Ya´lemü ma beyne eydıhim ve ma halfehüm ve la yeşfeune illa li menirteda ve hüm min haşyetihı müşfikun
Ya’lemu mâ beyne eydîhim ve mâ halfehum ve lâ yeşfeûne illâ li menirtedâ ve hum min haşyetihî muşfikûn(muşfikûne).
A. GÖLPINARLI :
O bilir, onların önlerinde ve artlarında ne varsa ve Tanrı rızâsına mazhar olandan başkasına şefâat de edemezler ve onlar, onun korkusundan ürkerler.
ADEM UĞUR :
Allah, onların önlerindekini de, arkalarındakini de (yaptıklarını da, yapacaklarını da) bilir. Allah rızasına ulaşmış olanlardan başkasına şefaat etmezler. Onlar, Allah korkusundan titrerler!
ALİ FIKRİ YAVUZ :
Allah, onların önlerindekinide, arkalarındakini de (yaptıklarını ve yapacaklarını) bilir ve onlar, O’nun rıza verdiği kimselerden başkasına şefaat edemezler. Hepsi O’nun korkusundan titrerler.
BEKİR SADAK :
Allah, onlarin yaptiklarini ve yapmakta olduklarini bilir. Onlar Allah´in hosnut oldugu kimseden baskasina sefaat edemezler; O´nun korkusundan titrerler.
CELAL YILDIRIM :
Allah onların önlerindekini de, arkalarındakini de bilir. Onlar ancak Allah´ın razı olacağı kimse için şefaat ederler ve onlar Allah korkusundan saygıyla titrerler.
DİYANET :
Allah, onların önlerindekini de arkalarındakini de (yaptıklarını da yapacaklarını da) bilir. Onlar, O’nun razı olduğu kimselerden başkasına şefaat etmezler ve hepsi O’nun korkusuyla titrerler.
DİYANET VAKFI :
Allah, onların önlerindekini de, arkalarındakini de (yaptıklarını da, yapacaklarını da) bilir. Allah rızasına ulaşmış olanlardan başkasına şefaat etmezler. Onlar, Allah korkusundan titrerler!
DİYANET İSLERİ :
Allah, onların yaptıklarını ve yapmakta olduklarını bilir. Onlar Allah'ın hoşnut olduğu kimseden başkasına şefaat edemezler; O'nun korkusundan titrerler.

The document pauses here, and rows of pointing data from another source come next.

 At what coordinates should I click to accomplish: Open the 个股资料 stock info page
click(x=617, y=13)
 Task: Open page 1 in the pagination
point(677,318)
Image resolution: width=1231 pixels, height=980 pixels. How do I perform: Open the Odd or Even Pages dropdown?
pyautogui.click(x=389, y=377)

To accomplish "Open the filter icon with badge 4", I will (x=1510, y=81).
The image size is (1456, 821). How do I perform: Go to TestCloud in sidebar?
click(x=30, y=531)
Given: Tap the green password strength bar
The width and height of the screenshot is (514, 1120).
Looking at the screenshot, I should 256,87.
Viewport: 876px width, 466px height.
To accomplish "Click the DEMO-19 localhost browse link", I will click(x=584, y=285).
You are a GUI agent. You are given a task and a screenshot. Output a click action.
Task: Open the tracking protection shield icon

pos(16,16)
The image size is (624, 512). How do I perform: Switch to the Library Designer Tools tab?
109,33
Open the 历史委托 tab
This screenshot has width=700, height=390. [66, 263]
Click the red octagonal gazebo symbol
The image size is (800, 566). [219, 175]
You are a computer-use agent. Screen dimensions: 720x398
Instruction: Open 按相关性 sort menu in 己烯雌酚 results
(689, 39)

ELMALILI M. HAMDİ (ORJİNAL):
O onların önlerindekini arkalarındakini bilir ve onlar onun rıza verdiği kimselerden başkasına şefaat etmezler ve hepsi onun haşyetinden titrerler
ELMALILI M. HAMDİ (SADE.) :
Allah onların önlerindekini de, arkalarındakini de bilir. Allah´ın razı olacağı kimselerden başkasına şefaat etmezler. Hepsi O´nun korkusundan titrerler.
GÜLTEKİN ONAN :
O, önlerindekini ve arkalarındakini bilir onlar şefaat etmezler (kendisinden) hoşnut olunandan başka. Ve onlar, O´nun haşmetinden içleri titremekte olanlardır.
H. BASRİ ÇANTAY :
Önlerindekini de, arkalarındakini de O bilir. Bunlar, Onun rızâsına ermiş olandan başka kimseye şefaat etmezler. Bunlar Onun korkusundan titreyenlerdir.
FİZİLAL :
Allah, onların önlerindekini ve arkalarında bıraktıklarını (yapacaklarını ve yaptıklarını) bilir. Onlar sadece Allah´ın hoşnut olduğu kimselere şefaat ederler ve Allah´ın korkusundan titrerler.
İBNİ KESİR :
O, onların önlerindekilerini de bilir, arkalarındakini de bilir. Onlar, Allah´ın hoşnud olduğu kimseden başkasına şefaat edemezler ve O´nun korkusundan titrerler.
MUHAMMET ESED :
O, onların gözünün önünde olanları da bilir, onlardan gizli tutulan şeyleri de bilir; bunun içindir ki, onlar, O´nun (zaten) hoşnut olduğu insanların dışında kimseye yan çıkıp kayıramazlar; çünkü (herkesten önce) onların kendileri O´nun korkusuyla titrerler.
Ö NASUHİ BİLMEN :
Onların ilerilerindekini de gerilerindekini de bilir ve razı olduğundan başkasına şefaat de edemezler ve onlar O´nun mehabetinden kemal-i itina ile korkar kimselerdir.
TEFHİMÜL KURAN :
O, önlerindekini de, arkalarındakini de bilmektedir; onlar şefaat de etmezler; (kendisinden) hoşnut olunandan başka. Ve onlar, O´nun haşmetinden içleri titremekte olanlardır.
SÜLEYMAN ATEŞ :
(Allâh) Onların önlerinde ve arkalarında olanı bilir. (Allâh´ın) râzı olduğundan başkasına şefâ´at edemezler ve onlar, O´nun korkusundan titrerler.
ŞABAN PİRİŞ :
Allah, onların önlerindekini de arkalarındakini de bilir. Allah’ın razı olduğu kimseden başkasına şefaat edemezler. O’nun korkusundan tir tir titrerler.